- TEXTAUSZUG
Nicht nur während der Krise haben Menschen Angst, sondern aus vielen Anlässen: Viele Schüler haben Angst vor Klassenarbeiten und Eltern um die Zukunft ihrer Kinder. Arbeitnehmer fürchten den Verlust ihrer Arbeit; Menschen in Kriegsgebieten haben Angst vor Bomben und Zerstörung ihrer Wohnorte, Flüchtlinge vor den Strapazen langer Fluchtrouten; Rechtsradikale Menschen haben Angst vor Flüchtlingen und Fremden; viele haben Angst vor der Digitalisierung, der Globalisierung, Angst vor Krankheiten und vor dem Tod… Angst ist im Leben ein ständiger Begleiter.

Ramsauer erzählt aus ihrer Erfahrung sehr realistisch und lebensnah über die positiven und negativen Seiten dieses Gefühls: „Angst kann Leben retten, da sie blitzschnell den Organismus aktiviert, und sie kann, wenn sie missbraucht wird, Leben zerstören. Krank machen, aber auch wichtige Veränderungen im Leben initiieren.“ Hervorheben möchte ich hier den aktuellen Aspekt, dass z.B. die Populisten durch den Missbrauch der Angst eine Politik betreiben, die die Gesellschaft spaltet und Hass schürt.

- AUFGABEN
1. Fasse den Textauszug in drei Sätzen zusammen.
2. Übersetze den Satz „Angst ist im Leben ein ständiger Begleiter.“ aus dem Textauszug ins Englische.

- Einträge aus einer Datenquelle
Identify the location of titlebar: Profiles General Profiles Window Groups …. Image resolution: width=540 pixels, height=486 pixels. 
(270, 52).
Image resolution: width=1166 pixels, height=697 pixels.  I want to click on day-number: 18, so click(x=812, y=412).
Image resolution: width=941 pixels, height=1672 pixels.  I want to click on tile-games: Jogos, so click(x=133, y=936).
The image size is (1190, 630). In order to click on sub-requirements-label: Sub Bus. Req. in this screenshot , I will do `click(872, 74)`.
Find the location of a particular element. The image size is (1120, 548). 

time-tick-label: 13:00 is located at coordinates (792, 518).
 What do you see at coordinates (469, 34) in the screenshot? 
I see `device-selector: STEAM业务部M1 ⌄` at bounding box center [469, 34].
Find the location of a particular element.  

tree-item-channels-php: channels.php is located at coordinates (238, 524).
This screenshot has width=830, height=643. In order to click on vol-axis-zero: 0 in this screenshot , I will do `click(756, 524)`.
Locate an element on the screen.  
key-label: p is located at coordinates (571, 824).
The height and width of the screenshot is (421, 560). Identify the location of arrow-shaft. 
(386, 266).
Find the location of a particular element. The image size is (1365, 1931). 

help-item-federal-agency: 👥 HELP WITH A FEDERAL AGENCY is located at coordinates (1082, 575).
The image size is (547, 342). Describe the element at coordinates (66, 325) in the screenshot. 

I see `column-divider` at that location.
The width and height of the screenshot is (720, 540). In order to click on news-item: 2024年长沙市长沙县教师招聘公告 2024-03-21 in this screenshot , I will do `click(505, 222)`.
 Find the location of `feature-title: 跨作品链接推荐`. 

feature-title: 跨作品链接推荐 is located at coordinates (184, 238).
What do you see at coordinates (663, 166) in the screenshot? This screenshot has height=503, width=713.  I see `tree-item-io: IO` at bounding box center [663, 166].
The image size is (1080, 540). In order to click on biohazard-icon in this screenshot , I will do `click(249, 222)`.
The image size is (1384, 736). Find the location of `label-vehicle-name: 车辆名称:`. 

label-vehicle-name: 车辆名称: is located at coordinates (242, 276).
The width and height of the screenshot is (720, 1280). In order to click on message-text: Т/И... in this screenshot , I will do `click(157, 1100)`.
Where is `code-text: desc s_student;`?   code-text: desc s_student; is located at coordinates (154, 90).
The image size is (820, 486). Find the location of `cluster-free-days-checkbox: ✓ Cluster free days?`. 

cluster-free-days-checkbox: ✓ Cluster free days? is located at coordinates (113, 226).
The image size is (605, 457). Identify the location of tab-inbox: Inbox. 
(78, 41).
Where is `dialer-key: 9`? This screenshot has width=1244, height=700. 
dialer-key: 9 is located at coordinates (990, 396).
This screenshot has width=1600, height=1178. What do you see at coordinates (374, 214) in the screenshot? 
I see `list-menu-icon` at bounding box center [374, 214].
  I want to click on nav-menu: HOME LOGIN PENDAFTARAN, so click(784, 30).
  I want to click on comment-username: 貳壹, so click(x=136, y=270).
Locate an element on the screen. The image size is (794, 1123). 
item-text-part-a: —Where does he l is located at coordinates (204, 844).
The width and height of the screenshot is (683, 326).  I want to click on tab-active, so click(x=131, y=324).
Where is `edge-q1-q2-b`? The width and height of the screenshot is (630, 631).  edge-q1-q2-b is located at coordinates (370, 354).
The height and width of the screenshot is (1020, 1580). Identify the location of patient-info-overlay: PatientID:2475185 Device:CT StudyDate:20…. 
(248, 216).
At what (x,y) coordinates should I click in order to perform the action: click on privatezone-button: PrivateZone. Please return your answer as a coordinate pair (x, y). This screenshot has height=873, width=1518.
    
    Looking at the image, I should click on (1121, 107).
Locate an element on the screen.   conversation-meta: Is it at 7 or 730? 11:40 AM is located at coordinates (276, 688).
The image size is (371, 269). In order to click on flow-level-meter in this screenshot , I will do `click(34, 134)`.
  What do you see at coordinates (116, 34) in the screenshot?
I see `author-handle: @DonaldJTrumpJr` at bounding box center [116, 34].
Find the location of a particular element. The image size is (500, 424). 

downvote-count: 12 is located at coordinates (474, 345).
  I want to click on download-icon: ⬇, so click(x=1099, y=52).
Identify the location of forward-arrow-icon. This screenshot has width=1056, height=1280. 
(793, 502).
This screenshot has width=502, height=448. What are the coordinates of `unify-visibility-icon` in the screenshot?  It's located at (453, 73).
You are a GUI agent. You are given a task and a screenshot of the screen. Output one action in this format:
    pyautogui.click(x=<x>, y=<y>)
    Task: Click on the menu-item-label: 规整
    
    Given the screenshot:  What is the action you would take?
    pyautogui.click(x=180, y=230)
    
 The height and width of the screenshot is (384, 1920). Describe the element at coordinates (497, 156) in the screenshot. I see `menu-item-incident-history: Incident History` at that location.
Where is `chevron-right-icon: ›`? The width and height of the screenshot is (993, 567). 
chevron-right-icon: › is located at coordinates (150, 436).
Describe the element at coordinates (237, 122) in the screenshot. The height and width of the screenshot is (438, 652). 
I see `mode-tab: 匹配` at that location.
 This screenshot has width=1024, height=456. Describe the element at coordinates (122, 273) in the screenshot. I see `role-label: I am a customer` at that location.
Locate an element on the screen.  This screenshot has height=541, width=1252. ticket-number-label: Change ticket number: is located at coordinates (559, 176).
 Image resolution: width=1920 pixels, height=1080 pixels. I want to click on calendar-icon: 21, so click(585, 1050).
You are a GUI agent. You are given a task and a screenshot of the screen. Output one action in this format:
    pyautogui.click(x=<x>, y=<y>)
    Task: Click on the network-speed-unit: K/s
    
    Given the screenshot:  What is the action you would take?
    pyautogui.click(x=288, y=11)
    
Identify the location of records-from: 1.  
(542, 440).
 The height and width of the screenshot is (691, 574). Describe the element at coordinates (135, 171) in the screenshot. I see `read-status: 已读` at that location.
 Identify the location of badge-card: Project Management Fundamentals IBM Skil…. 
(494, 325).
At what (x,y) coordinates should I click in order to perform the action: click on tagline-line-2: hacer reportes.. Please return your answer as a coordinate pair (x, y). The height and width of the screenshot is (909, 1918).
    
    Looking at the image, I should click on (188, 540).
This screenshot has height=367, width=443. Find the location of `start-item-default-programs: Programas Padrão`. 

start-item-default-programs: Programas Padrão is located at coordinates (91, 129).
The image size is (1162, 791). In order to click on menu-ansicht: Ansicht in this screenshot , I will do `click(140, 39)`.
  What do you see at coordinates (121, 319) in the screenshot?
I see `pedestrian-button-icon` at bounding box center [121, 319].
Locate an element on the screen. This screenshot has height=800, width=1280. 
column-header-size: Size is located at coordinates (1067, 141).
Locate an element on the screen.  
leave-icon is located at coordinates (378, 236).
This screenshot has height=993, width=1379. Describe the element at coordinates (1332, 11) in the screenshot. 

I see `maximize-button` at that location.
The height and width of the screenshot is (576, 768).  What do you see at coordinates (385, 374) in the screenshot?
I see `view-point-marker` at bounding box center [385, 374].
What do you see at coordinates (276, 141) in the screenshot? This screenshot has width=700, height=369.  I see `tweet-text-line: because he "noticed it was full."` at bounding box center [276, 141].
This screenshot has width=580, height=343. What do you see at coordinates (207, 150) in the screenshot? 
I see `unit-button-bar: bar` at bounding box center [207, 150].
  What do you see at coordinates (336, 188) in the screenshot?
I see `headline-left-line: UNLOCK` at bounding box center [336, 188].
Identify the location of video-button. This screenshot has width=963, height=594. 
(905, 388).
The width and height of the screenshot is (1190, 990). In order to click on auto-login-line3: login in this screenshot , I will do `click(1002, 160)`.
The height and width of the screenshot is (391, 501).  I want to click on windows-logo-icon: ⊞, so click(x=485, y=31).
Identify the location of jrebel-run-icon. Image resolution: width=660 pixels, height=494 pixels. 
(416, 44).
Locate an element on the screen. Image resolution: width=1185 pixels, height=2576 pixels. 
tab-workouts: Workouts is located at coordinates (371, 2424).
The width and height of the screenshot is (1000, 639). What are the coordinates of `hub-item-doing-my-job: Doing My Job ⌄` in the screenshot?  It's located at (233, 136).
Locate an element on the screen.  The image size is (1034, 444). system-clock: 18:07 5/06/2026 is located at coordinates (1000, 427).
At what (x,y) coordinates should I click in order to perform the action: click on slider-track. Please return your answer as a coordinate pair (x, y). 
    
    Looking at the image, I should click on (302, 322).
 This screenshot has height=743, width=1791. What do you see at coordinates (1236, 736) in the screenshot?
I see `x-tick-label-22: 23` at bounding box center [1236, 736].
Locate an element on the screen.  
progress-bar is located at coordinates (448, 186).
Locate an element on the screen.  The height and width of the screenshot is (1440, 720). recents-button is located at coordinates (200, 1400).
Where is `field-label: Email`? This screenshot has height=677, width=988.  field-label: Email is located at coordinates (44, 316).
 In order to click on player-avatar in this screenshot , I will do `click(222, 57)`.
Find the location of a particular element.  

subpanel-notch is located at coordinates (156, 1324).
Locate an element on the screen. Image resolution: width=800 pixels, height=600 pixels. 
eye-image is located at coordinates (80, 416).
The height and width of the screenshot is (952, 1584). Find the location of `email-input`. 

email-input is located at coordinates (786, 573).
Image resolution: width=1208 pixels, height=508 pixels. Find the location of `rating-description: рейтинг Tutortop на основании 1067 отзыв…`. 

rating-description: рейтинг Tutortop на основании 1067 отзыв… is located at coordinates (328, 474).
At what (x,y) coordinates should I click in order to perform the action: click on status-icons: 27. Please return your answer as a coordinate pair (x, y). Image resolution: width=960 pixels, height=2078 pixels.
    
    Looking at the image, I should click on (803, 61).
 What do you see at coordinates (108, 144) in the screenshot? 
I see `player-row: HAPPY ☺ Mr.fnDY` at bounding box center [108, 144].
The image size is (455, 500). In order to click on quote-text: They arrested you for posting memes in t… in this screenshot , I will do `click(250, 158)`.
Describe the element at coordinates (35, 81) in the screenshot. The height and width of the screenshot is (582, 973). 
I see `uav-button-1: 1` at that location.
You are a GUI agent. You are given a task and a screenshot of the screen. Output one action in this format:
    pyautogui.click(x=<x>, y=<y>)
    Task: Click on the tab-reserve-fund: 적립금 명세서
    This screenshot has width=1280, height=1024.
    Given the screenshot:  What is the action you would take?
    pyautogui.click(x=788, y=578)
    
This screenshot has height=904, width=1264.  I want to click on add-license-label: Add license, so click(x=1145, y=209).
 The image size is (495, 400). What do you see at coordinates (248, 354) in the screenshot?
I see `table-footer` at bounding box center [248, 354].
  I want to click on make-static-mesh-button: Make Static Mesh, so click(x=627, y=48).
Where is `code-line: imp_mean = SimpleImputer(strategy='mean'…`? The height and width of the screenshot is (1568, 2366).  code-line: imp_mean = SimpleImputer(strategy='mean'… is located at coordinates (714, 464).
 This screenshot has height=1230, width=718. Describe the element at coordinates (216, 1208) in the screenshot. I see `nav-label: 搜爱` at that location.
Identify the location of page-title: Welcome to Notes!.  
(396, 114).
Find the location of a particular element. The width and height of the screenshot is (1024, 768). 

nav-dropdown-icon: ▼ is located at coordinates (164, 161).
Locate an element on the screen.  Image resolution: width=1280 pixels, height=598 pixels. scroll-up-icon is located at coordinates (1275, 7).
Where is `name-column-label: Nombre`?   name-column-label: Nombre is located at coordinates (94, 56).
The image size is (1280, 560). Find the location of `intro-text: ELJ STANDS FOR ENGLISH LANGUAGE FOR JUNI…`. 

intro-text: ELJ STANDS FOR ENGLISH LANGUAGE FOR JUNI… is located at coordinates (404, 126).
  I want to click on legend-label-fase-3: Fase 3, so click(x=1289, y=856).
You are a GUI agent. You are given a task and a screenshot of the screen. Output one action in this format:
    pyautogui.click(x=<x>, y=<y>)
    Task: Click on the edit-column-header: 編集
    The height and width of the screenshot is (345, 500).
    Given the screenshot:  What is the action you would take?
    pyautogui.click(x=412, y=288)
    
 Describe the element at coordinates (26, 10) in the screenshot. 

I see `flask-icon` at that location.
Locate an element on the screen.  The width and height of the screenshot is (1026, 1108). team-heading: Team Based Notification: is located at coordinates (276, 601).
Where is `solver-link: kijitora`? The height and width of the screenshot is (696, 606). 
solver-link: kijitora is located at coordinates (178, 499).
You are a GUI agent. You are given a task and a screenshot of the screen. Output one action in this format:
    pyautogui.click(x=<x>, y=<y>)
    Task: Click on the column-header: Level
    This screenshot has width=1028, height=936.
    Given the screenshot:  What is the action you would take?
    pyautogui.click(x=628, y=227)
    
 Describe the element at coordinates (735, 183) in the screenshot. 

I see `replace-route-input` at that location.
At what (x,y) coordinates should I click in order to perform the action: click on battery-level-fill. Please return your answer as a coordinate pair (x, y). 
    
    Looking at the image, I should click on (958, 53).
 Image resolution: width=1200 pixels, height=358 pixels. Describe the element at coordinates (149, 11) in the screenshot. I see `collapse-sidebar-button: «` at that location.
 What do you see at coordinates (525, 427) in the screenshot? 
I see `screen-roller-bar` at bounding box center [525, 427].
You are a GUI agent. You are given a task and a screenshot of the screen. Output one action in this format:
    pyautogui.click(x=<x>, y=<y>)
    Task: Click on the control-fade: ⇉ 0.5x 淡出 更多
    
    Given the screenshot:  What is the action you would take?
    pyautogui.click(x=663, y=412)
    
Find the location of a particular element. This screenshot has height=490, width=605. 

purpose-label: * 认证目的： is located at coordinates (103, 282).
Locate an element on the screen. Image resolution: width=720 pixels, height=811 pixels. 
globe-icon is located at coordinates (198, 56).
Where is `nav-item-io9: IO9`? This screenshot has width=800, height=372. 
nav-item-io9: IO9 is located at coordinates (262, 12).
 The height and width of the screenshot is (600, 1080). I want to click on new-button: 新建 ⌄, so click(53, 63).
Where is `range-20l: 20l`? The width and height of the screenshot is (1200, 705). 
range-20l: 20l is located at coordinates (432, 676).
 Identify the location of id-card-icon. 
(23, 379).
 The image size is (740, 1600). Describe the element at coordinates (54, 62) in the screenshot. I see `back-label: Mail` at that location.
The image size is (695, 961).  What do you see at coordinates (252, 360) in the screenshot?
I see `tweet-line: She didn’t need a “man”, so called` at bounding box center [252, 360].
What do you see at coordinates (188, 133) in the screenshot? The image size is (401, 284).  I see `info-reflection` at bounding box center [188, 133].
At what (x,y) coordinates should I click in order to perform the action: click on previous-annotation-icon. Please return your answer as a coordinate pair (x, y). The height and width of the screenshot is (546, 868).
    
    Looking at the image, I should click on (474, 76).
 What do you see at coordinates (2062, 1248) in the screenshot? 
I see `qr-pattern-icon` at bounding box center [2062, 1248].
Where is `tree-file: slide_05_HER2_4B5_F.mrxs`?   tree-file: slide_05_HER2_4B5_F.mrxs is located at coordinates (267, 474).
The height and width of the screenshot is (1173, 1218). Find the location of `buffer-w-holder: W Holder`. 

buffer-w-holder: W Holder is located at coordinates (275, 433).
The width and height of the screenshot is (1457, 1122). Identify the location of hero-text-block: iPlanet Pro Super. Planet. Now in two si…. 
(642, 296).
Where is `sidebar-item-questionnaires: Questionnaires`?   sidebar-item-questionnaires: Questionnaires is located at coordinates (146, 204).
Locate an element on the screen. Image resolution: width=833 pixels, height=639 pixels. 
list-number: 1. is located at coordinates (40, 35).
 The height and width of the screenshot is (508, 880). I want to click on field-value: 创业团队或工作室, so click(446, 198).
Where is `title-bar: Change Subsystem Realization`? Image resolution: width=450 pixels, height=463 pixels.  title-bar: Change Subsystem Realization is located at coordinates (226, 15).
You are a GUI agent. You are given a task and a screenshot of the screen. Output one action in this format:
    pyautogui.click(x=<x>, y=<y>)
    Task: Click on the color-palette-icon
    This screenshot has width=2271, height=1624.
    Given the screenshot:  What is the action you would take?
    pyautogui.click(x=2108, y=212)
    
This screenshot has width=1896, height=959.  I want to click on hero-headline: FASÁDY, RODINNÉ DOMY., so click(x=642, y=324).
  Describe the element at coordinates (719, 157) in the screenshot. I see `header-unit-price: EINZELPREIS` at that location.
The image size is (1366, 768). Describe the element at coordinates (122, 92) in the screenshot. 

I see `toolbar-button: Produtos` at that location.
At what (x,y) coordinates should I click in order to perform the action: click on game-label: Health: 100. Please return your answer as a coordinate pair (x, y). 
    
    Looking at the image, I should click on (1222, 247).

- LÖSUNGEN
1. Menschen haben aus vielen Anlässen Angst, etwa vor Klassenarbeiten, dem Verlust der Arbeit, Bomben, Krankheiten oder dem Tod, sodass Angst ein ständiger Begleiter im Leben ist. Nach Ramsauer kann Angst Leben retten, weil sie den Organismus blitzschnell aktiviert, bei Missbrauch aber Leben zerstören; sie kann krank machen, aber auch wichtige Veränderungen im Leben anstoßen. Hervorgehoben wird, dass Populisten durch den Missbrauch der Angst eine Politik betreiben, die die Gesellschaft spaltet und Hass schürt.

2. Fear is a constant companion in life.